Stadt Zürich
Die Stadtzürcher FDP ist am Boden und benötigt dringend Hilfe

Nach der missglückten Stadtratswahl werweissen die Liberalen, wie es in der Stadt Zürich mit ihnen weitergehen soll. Ein Knackpunkt ist die Koexistenz mit der SVP, deren Unterstützung sich bis anhin in Grenzen hielt.

Michael Rüegg
Merken
Drucken
Teilen
Richard Wolff (r.) freut sich über seine Wahl. Weniger glücklich sind Marco Camin (l.) und Michael Baumer, Stadtzürcher FDP-Präsident (hinten).key

Richard Wolff (r.) freut sich über seine Wahl. Weniger glücklich sind Marco Camin (l.) und Michael Baumer, Stadtzürcher FDP-Präsident (hinten).key

Keystone

Innerhalb weniger Jahre ist die FDP von drei Sitzen im Zürcher Stadtrat auf einen geschrumpft. Die Wahlschlappe ihres Kandidaten Marco Camin gegen den Alternativen Richard Wolff vom vergangenen Sonntag bringt auch FDP-Politiker aus anderen Gemeinden ins Grübeln.

«Wir brauchen eine breitere Aufstellung auf der bürgerlichen Seite», ist der Fraktionschef der FDP im Kantonsrat, der Effretiker Thomas Vogel, überzeugt. «In Zürich gibt es eine unglaubliche Dominanz der Linken. Um in der Stadt bürgerlich zu politisieren, ist die FDP auf die Unterstützung der SVP angewiesen», sagt Vogel. Dass sie mit halbherziger Unterstützung der Volkspartei keinen Blumentopf gewinnt, hat die Wahl vom Sonntag gezeigt.

Doch die gemeinsame Politik ist das eine: «Wir brauchen eigenständige liberale Positionen», ist der Präsident der Kantonalpartei, Beat Walti, überzeugt: «Wenn wir als Liberale glaubwürdig sind, werden wir auch so wahrgenommen.» Der Zolliker ist seit 2008 Chef der FDP Kanton Zürich und überzeugt, dass seine Partei Wähler mit einem «liberalen Lebensentwurf» überzeugen kann. An die Oppositionspolitik der Volkspartei in der Stadt Zürich glaubt Walti nicht: «Damit hat die SVP null erreicht.»

Die Aussagen der beiden Spitzenexponenten sind exemplarisch für den Zustand, in dem sich die ehemals staatstragende FDP heute befindet.
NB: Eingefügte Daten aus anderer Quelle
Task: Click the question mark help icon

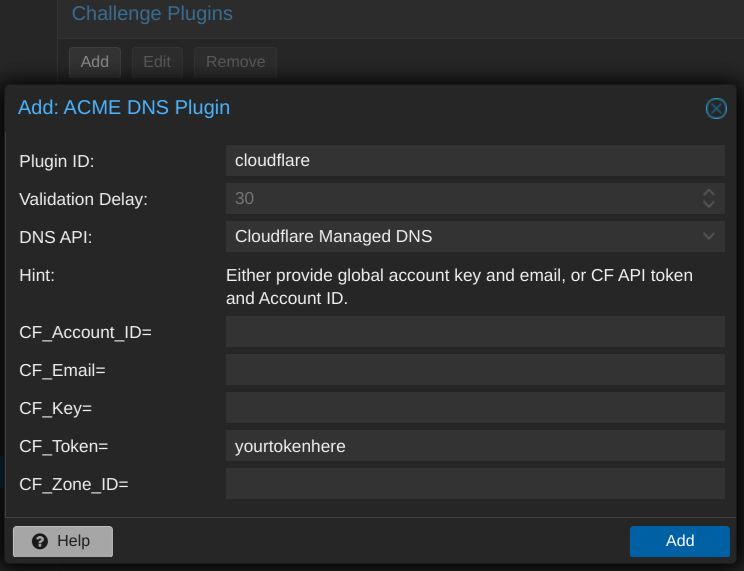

Solange sie keine politischen Lokomotiven vom Format eines Martin Vollenwyder hat, der weit über seine politische Grundausrichtung Sympathien – und Stimmen – abholte, braucht sie die SVP. Also diejenige Partei, die durch ihre gleichgültige Haltung der FDP erst die Wahl ihres Kandidaten Camin versaut hat, um dann anzukündigen, in «Totalopposition» zu gehen und politische Blockaden zu bauen und im selben Atemzug den Rücktritt des verbleibenden Zürcher FDP-Stadtrats Andreas Türler forderte. Ein zuverlässiger Partner für die FDP ist die SVP schon lange nicht mehr. Trotzdem sucht sie immer wieder deren Nähe.

Rechtsbürgerliche Tendenzen

Gerade in der Stadt Zürich fechten die Freisinnigen einen permanenten Kampf mit sich selber aus, mal emanzipieren sie sich in politischen Fragen deutlich von der grösseren SVP, mal biedern sie sich ihr regelrecht an. Obschon die Liberalen in den letzten drei Jahren zwei Stadträte stellten, machten sie nicht selten auf Oppositionspartei. Ein Verhalten, das auf kantonaler Ebene die SVP seit Jahren zelebriert. Hört man FDP-Politikern im Stadtzürcher Gemeinderat zu, fallen nicht selten Begriffe wie zur Zeit des Kalten Krieges: «sozialistisch», «marxistisch», «wirtschaftsfeindlich». Die junge FDP-Gemeinderätin Tamara Lauber machte gar Schlagzeilen mit ihren Hardliner-Positionen im Asylwesen, die sogar alteingesessenen Freisinnigen die Nackenhaare zu Berg stehen liessen.

Bei der städtischen FDP sieht man die Lösung der Zusammenarbeitsfrage pragmatisch: «Bei Themen wie Finanzen, Wohnungsbau und Wirtschaft müssen CVP, FDP und SVP zusammengehen», sagt Noch-Gemeinderatspräsident Albert Leiser. «Bei anderen Themen sind die Meinungen unterschiedlich, das ist auch gut so. Wir sind unterschiedliche Parteien.»